Lay out the part of the records that opens with the line containing "Click the Tools" and closes with the line containing "pos(197,378)", both included, as a Markdown table with the columns Row and Line, and leave out blank lines. Put each line's number in Row, counting from 1, and its text in Line.

----------------

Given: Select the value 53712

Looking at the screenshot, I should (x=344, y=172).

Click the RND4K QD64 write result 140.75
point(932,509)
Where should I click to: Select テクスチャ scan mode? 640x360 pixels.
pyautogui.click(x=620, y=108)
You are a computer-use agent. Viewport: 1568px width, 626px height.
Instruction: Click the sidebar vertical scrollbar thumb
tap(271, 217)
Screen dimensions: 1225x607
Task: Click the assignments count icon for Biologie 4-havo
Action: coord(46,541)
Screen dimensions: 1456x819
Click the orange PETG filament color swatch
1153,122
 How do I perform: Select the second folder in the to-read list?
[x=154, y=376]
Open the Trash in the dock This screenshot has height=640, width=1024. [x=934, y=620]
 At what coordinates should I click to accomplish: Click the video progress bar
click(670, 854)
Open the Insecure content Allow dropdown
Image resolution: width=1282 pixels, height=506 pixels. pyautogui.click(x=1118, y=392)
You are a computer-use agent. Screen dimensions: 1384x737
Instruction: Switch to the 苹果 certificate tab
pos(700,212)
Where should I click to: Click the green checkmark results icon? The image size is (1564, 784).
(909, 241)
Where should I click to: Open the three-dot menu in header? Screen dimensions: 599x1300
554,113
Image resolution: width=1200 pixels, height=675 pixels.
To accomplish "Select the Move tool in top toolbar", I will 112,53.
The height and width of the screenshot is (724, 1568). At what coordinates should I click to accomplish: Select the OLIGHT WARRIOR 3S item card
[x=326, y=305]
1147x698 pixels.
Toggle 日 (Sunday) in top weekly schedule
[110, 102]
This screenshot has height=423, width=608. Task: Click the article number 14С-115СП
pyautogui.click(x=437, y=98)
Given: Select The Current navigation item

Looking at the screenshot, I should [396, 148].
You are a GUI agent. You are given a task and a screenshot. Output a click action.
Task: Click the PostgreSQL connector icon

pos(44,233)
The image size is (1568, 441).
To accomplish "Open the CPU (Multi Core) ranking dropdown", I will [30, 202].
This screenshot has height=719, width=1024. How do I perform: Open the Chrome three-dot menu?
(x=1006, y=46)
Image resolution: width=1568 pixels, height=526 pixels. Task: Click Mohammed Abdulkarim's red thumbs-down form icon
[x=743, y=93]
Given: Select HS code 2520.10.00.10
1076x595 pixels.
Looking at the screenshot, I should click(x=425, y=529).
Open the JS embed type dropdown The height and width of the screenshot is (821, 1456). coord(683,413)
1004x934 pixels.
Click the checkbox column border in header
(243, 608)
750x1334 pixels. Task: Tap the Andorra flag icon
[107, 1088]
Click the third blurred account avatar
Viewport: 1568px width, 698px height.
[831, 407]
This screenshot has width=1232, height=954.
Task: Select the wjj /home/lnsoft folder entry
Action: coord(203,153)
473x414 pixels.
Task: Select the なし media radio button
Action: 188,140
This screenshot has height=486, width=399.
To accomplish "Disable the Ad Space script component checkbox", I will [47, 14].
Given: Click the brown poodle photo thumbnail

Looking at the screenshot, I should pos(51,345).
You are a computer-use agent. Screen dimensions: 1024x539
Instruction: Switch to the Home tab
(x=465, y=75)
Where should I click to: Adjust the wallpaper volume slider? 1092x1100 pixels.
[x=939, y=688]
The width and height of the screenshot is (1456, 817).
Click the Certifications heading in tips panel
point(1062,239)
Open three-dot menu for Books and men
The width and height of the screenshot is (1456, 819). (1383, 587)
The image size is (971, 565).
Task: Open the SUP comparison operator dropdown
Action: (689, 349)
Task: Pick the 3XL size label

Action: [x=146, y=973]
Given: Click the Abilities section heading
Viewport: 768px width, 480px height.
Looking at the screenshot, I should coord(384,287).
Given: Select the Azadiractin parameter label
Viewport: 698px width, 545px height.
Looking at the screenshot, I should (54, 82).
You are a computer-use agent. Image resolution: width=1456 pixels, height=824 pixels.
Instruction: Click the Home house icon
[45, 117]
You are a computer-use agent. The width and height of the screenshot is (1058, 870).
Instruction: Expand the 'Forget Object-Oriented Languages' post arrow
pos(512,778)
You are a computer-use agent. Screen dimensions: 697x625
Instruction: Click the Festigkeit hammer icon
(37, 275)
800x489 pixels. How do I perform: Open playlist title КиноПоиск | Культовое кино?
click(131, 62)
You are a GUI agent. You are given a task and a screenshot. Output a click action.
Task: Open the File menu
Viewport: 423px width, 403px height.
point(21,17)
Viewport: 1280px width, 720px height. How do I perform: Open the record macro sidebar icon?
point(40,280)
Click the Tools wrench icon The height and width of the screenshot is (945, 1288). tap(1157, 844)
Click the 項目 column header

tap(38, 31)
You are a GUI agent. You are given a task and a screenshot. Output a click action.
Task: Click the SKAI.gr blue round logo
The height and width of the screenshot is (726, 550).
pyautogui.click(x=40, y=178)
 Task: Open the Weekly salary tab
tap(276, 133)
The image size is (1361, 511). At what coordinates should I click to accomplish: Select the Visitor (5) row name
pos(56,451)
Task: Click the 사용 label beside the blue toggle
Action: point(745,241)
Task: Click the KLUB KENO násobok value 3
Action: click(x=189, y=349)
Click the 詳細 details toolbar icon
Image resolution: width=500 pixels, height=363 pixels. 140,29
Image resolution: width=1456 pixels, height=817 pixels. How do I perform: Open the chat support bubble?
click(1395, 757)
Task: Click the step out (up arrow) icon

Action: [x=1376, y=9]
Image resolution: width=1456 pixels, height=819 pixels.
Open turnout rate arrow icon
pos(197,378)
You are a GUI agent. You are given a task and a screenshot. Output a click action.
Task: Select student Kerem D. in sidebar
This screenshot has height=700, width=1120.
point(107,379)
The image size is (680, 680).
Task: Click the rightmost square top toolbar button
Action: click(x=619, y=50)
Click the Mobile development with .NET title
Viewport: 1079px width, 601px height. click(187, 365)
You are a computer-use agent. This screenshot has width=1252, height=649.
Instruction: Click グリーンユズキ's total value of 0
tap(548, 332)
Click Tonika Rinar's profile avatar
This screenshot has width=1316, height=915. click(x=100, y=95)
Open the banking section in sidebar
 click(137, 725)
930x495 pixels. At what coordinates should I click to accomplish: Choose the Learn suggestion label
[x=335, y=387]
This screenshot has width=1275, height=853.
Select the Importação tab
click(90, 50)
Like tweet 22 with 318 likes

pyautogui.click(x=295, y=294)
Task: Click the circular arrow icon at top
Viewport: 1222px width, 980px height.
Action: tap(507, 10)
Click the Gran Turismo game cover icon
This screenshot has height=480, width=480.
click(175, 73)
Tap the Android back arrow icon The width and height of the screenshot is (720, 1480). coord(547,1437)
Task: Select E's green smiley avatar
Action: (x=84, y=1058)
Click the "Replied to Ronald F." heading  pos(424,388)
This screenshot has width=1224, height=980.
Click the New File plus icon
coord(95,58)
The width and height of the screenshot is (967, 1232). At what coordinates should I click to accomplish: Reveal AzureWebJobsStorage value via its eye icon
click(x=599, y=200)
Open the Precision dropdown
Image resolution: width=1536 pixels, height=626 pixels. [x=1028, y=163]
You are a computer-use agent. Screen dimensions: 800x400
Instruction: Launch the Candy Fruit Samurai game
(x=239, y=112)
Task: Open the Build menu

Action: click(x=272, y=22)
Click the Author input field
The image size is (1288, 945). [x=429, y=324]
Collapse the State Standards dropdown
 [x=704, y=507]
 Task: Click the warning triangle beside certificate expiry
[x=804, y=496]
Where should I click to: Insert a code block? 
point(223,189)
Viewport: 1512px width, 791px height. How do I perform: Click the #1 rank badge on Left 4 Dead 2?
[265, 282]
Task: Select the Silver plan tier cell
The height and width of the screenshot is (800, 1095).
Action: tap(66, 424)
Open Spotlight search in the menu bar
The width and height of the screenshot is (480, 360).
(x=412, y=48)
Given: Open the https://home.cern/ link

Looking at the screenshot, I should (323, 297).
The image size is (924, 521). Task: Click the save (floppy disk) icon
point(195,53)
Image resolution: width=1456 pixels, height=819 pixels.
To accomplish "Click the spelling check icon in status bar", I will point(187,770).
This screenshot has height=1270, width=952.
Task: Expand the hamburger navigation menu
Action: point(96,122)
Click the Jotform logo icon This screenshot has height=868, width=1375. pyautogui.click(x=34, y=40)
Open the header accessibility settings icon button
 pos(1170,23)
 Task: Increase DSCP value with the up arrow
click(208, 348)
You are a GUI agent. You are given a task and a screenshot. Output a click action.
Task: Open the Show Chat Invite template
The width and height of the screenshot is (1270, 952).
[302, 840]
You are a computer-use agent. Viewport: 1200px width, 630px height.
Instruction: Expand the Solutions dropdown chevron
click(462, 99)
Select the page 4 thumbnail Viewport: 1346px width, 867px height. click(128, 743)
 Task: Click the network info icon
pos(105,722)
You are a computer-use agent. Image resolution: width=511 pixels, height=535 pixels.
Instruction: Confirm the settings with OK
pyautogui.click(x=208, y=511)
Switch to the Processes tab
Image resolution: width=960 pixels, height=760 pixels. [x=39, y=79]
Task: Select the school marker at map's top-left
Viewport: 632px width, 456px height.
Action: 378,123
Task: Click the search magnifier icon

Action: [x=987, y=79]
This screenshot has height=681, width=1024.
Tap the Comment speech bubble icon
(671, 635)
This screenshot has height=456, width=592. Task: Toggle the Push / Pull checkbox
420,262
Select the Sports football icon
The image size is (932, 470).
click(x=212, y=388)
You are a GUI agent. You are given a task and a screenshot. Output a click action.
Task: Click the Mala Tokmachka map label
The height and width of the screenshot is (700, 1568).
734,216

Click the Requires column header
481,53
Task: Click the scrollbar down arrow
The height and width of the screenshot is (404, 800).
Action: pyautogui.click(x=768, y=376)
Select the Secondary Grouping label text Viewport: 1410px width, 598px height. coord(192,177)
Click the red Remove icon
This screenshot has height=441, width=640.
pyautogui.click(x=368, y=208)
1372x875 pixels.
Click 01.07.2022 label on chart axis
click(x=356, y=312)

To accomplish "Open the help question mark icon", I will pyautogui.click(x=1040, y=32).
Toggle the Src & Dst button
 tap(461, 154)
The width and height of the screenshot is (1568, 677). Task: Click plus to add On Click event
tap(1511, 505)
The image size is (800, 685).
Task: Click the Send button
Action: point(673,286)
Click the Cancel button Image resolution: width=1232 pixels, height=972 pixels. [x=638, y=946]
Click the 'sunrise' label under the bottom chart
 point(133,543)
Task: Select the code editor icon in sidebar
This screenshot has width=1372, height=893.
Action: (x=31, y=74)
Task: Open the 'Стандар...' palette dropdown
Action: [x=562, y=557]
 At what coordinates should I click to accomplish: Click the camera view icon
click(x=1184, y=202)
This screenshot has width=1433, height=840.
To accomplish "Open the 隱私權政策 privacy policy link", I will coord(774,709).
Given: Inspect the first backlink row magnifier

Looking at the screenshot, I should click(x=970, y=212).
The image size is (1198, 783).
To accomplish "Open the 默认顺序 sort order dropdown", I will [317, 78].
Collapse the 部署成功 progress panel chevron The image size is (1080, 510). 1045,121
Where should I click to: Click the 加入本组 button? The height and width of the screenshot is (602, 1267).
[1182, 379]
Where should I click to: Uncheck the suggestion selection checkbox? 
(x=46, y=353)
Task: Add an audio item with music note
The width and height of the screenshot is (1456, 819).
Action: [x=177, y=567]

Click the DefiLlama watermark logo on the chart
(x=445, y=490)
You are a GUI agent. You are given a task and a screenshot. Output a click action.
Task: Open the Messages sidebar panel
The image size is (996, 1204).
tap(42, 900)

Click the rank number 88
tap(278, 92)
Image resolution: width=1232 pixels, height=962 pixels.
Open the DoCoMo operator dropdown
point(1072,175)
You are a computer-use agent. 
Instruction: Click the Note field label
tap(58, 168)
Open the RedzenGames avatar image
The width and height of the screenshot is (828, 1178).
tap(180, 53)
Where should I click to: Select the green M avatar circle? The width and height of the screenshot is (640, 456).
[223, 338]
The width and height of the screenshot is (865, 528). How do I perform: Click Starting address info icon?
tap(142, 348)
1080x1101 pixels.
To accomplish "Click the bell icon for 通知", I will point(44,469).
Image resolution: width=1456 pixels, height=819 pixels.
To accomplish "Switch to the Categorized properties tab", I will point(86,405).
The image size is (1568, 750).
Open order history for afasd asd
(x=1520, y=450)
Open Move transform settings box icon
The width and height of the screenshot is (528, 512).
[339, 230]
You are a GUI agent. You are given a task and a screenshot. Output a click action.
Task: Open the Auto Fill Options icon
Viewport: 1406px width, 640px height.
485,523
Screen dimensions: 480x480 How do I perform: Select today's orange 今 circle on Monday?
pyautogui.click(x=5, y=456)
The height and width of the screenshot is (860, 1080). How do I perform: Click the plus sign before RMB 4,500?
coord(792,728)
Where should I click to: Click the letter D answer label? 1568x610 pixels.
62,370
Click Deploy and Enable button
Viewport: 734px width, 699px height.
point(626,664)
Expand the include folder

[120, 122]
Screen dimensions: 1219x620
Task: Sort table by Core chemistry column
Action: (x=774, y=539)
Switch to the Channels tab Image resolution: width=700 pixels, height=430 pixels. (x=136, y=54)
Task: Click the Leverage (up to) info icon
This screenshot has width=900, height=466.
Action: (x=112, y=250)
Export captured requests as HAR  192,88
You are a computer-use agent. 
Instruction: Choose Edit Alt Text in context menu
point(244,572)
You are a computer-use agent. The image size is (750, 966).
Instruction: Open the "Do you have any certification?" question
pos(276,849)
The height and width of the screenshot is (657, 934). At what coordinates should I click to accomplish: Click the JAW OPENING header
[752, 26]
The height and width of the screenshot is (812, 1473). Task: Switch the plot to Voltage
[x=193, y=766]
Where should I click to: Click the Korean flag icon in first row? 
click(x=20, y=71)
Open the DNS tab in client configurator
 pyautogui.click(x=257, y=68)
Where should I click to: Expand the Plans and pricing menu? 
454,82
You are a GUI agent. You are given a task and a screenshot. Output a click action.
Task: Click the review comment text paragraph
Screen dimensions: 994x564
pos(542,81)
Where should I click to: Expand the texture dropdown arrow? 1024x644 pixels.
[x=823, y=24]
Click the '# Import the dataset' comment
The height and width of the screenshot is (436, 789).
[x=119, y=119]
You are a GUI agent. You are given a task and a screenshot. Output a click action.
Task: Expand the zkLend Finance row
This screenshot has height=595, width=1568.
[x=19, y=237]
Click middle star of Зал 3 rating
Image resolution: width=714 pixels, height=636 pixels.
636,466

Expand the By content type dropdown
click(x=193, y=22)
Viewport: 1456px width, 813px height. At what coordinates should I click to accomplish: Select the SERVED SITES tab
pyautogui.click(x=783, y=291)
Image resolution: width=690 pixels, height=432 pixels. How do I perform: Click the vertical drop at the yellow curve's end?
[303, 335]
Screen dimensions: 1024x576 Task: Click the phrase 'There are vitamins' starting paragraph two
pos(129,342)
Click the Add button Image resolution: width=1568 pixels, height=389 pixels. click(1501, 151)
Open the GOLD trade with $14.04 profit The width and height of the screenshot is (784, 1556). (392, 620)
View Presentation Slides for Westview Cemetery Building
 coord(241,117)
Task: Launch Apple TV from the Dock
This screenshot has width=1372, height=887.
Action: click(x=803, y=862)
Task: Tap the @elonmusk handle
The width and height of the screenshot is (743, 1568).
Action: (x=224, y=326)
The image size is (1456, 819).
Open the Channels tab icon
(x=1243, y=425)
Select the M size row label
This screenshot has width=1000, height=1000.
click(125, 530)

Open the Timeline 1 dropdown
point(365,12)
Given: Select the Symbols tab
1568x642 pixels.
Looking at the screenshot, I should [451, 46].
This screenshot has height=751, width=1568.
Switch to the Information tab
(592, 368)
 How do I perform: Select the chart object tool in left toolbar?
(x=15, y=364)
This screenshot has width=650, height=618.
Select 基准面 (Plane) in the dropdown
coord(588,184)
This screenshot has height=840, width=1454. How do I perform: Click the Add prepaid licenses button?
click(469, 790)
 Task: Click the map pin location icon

----------------

» SOLUTION TO THE EXERCISE:
| Row | Line |
|---|---|
| 1 | Click the Tools wrench icon The height and width of the screenshot is (945, 1288). tap(1157, 844) |
| 2 | Click the 項目 column header |
| 3 | tap(38, 31) |
| 4 | You are a GUI agent. You are given a task and a screenshot. Output a click action. |
| 5 | Task: Click the SKAI.gr blue round logo |
| 6 | The height and width of the screenshot is (726, 550). |
| 7 | pyautogui.click(x=40, y=178) |
| 8 |  Task: Open the Weekly salary tab |
| 9 | tap(276, 133) |
| 10 | The image size is (1361, 511). At what coordinates should I click to accomplish: Select the Visitor (5) row name |
| 11 | pos(56,451) |
| 12 | Task: Click the 사용 label beside the blue toggle |
| 13 | Action: point(745,241) |
| 14 | Task: Click the KLUB KENO násobok value 3 |
| 15 | Action: click(x=189, y=349) |
| 16 | Click the 詳細 details toolbar icon |
| 17 | Image resolution: width=500 pixels, height=363 pixels. 140,29 |
| 18 | Image resolution: width=1456 pixels, height=817 pixels. How do I perform: Open the chat support bubble? |
| 19 | click(1395, 757) |
| 20 | Task: Click the step out (up arrow) icon |
| 21 | Action: [x=1376, y=9] |
| 22 | Image resolution: width=1456 pixels, height=819 pixels. |
| 23 | Open turnout rate arrow icon |
| 24 | pos(197,378) |